▸ **Written problem**
Rewrite the material from the line with "This screenshot has height=490, width=1024." to the line with "(x=987, y=324)", replacing "star" with "bookmark" and leaving everything else unchanged. Give only those lines, without the pictures.

▸ **Exercise inputs**
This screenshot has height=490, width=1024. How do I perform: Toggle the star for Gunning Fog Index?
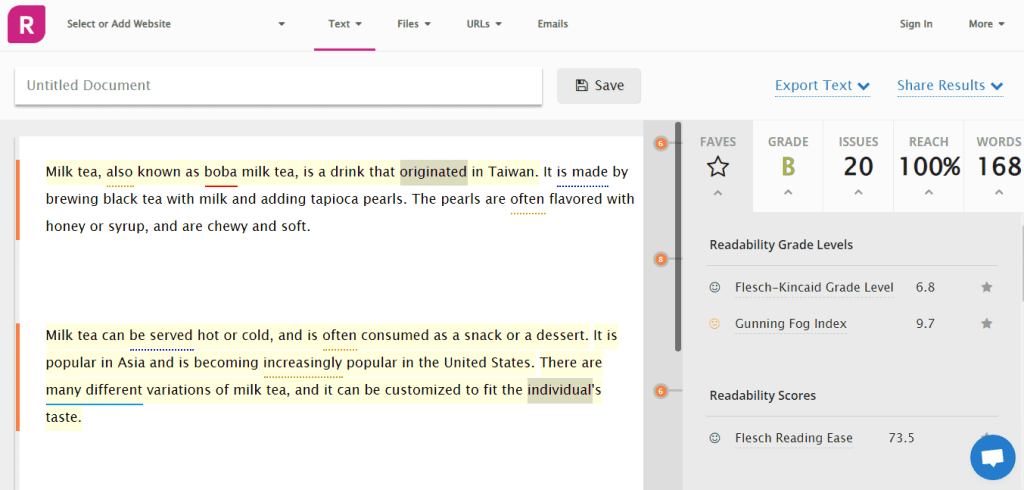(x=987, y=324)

* * *

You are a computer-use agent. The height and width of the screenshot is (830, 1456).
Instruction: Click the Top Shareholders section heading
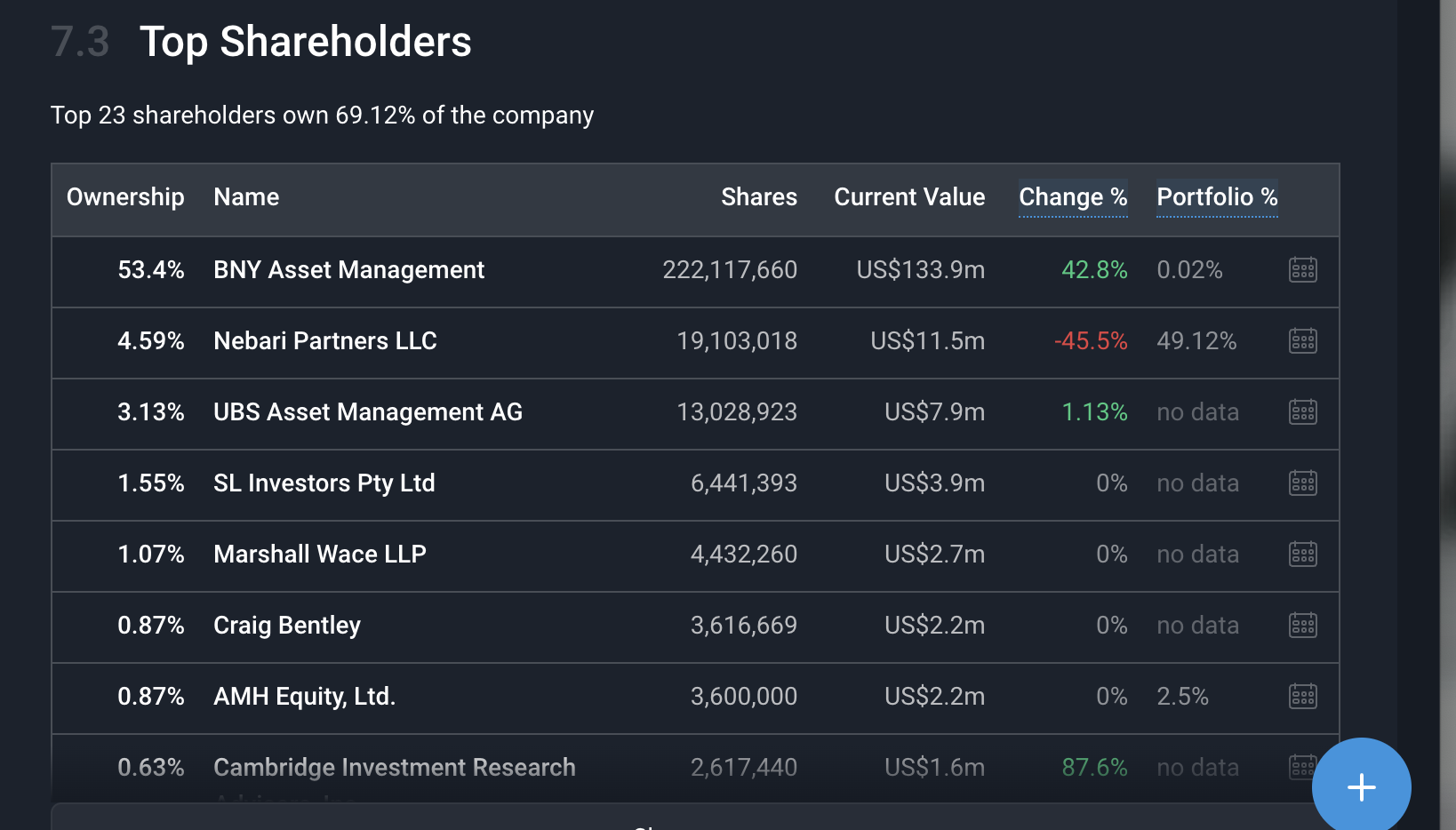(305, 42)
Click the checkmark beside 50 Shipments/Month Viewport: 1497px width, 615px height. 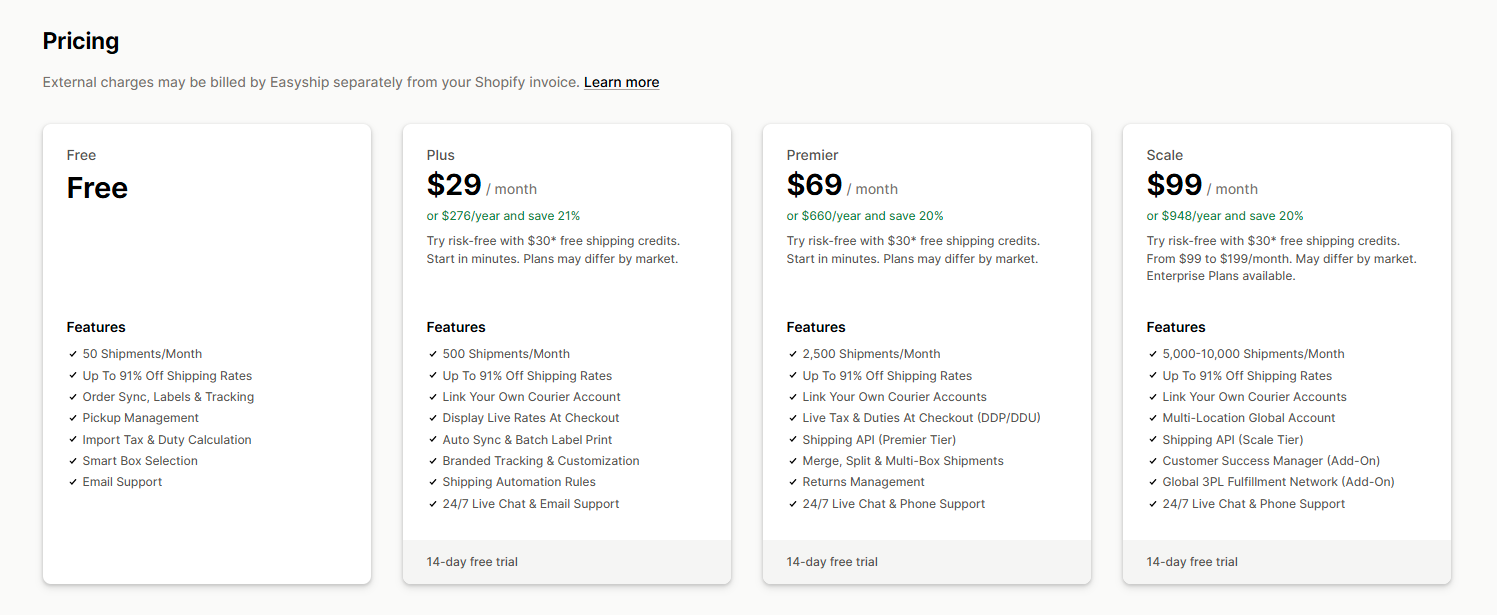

* * *

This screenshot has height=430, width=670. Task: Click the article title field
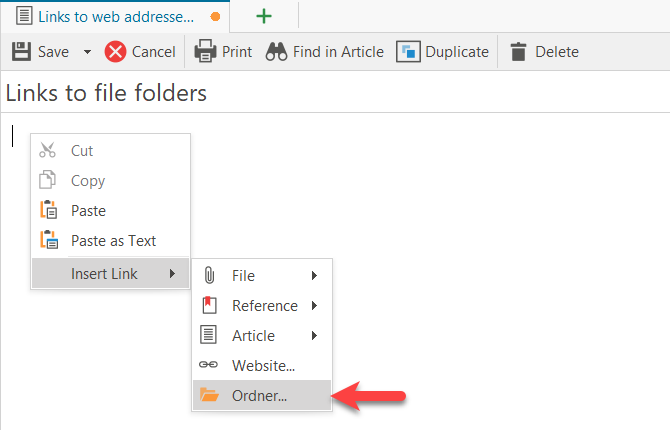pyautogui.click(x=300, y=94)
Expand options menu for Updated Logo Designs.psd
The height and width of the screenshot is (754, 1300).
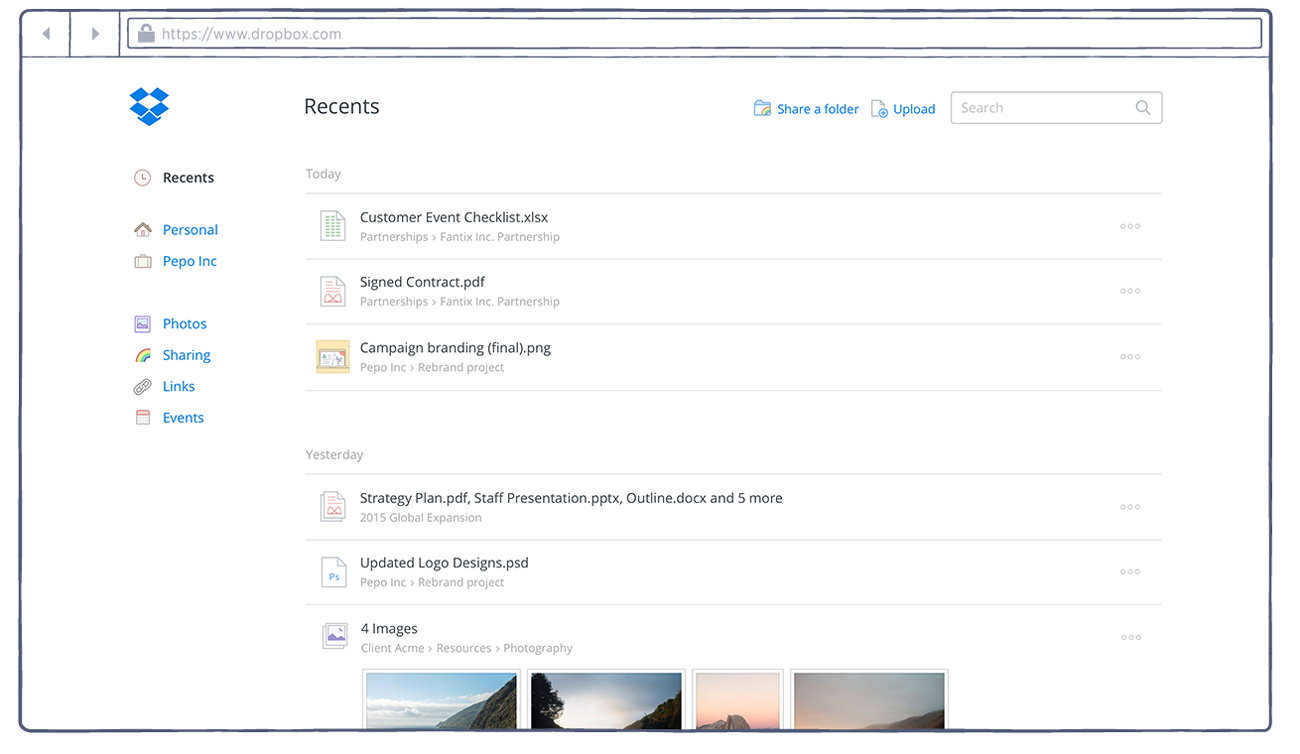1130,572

▸ **Worked solution**
This screenshot has height=490, width=1024. How do I perform: Toggle the bookmark for Gunning Fog Index?
(x=987, y=324)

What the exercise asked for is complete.